A grande sensação, no entanto, foi o julgamento do missionário John Smith, sua condenação à morte e a espera pela comutação da pena a pedido do governador de Demerara, que assim buscava evitar que se criasse um mártir. Houve muita repercussão nas ruas, igrejas, na imprensa e no Parlamento da Inglaterra. O destino de Smith o leitor descobrirá lendo o livro.
Smith e sua religião na verdade haviam desempenhado um papel ambíguo no movimento. Por um lado, inspiraram muitos rebeldes, embora nunca de maneira direta, mas pregando que servir a Deus nem sempre era compatível com servir aos senhores. Por outro, o missionário tentou abortar o movimento no nascedouro, chegando a denunciar ao administrador de uma fazenda o que se passava nas mentes de alguns líderes e buscando convencê-los a desistir. Além disso, aqueles escravos mais ligados à Bíblia foram os mais contidos durante o levante, os menos radicais, e um dos cabeças, Quamina, diácono na capela de Smith, até quis sustá-lo.
Ao abordar a história miúda, vivida com intensidade por indivíduos carregados de conflitos íntimos, Viotti empresta credibilidade a seus personagens, tornando-os agentes dinâmicos dos acontecimentos que interpreta.
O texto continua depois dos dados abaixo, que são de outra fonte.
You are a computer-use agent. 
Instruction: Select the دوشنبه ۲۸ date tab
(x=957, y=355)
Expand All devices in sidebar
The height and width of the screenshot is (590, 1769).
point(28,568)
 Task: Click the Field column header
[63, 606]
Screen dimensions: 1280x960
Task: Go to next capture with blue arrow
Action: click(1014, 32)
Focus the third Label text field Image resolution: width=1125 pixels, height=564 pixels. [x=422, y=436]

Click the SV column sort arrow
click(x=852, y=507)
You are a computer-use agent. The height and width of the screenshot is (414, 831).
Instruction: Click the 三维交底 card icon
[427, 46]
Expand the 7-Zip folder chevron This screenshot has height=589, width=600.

Ao mesmo tempo insiste em que escravos, senhores, feitores, missionários, abolicionistas, administradores coloniais e metropolitanos estavam imersos num mundo maior, submetidos a forças históricas que não controlavam completamente. Este convite a uma história mais estrutural, no entanto, soa como declaração de princípio. O que torna este livro admirável é a habilidade da autora em demonstrar, por meio de uma narrativa empolgante, sem boçalidade acadêmica, que a liberdade de ação de cada um daqueles grupos foi limitada pelos interesses e projetos dos demais. A luta de classes em Demerara refletiu e repercutiu sobre os embates sociais e ideológicos na Inglaterra imperial, que dez anos depois aboliria a escravidão em suas colônias.
João José Reis é professor da Universidade Federal da Bahia e autor, entre outros livros, de "A Morte é uma Festa" (Companhia das Letras).